The ability to compromise is the coin of the realm in a democracy. You fail to create a win/win situation, where both sides can claim a modicum of victory, and you get gridlock.
We seek to compromise every day. When you drive in Washington DC, you have to learn to compromise just to make it to work on time. When merging, one car has to give in to another car to keep the traffic flowing. When two jerks refuse to give in, that’s when you have an accident, and presto, you are late for work.
The American people are tired of the legislative car crashes.
They want a fully functional government that works on their behalf.
They don’t want a broken immigration system, where 11 million undocumented, illegal aliens are exploited by employers, living on the fringes of society, committing crimes and driving down ways.
They don’t want a tax code where some corporations pay nothing while other corporations pay the highest rate in the world, where some rich people get off scot-free while small business owners are donating half their salaries to the government. They suspect that a tax system that is so complicated that most accountants don’t understand it is probably not working fairly for them.
Conservatives are not nihilists. They want a fully functioning government that does a lot fewer things but does those things well. They don’t want their tax dollars wasted in government shut-downs. They don’t want a legislative branch that can’t effectively oversee our mandatory spending programs.

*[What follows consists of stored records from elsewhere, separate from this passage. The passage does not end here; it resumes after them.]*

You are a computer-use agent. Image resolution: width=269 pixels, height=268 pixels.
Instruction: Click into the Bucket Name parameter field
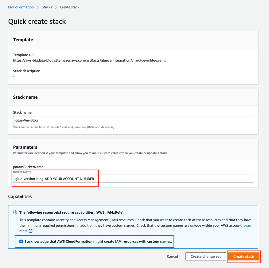(x=133, y=179)
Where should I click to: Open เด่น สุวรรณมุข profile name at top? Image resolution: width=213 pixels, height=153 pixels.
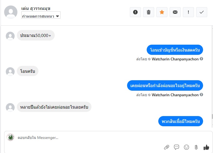point(36,8)
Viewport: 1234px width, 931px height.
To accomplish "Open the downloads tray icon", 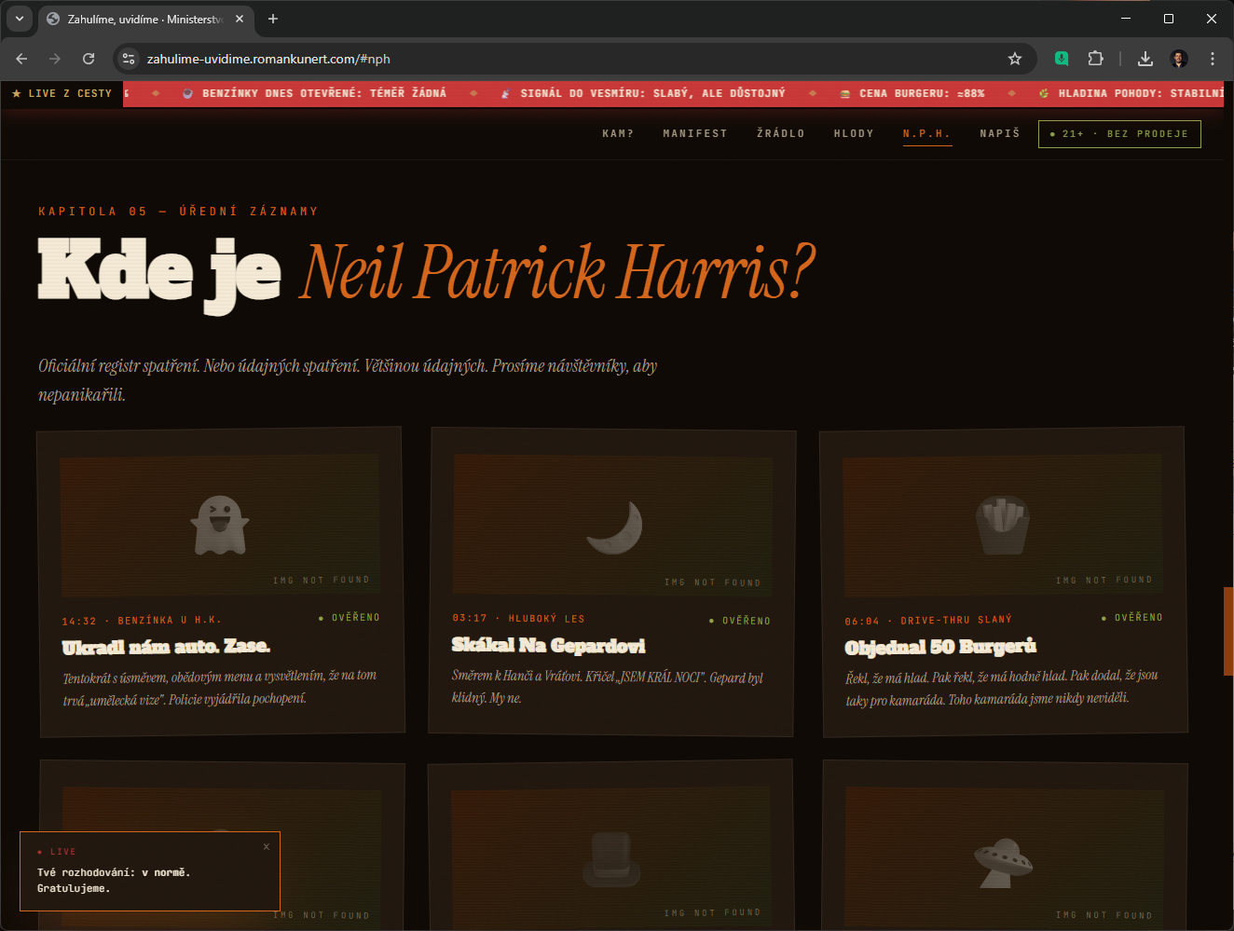I will pos(1145,59).
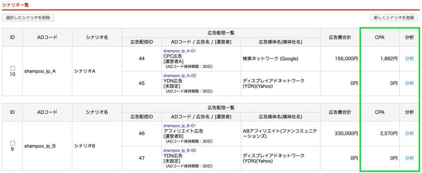Select the 156,000円 ad cost cell
Image resolution: width=422 pixels, height=173 pixels.
[x=345, y=58]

Donald Trump is not a natural politician. He has been criticized by the left and the right for not understanding the nature of his job and for saying things that are offensive to some people.
Trump may not a be natural politician, but he is smart enough to see how to best break through the gridlock.
I, myself, wouldn’t negotiate with Nancy Pelosi, because she is not really a negotiator and she doesn’t have a vested interest in making the Congress work. Instead, I would have had a secret meeting with Steny Hoyer and figured out ways to work with him.
But I quibble.
The President has to find a moveable majority. On immigration, he will have to build a majority with Democrats and Republicans. On appropriations, he will have to do the same thing, which might make funding for the wall more difficult. On taxes, he might get a bill through with only Republicans in the House and may be a few red state Democrats in the Senate (along with bulk of the Republicans). He might need to do a stand-alone authorization bill on the Wall with only Republican votes. On the budget, he will only get Republicans, because that is the nature of budget resolutions.
Good for the President for taking steps to break the gridlock. Let’s hope he is successful.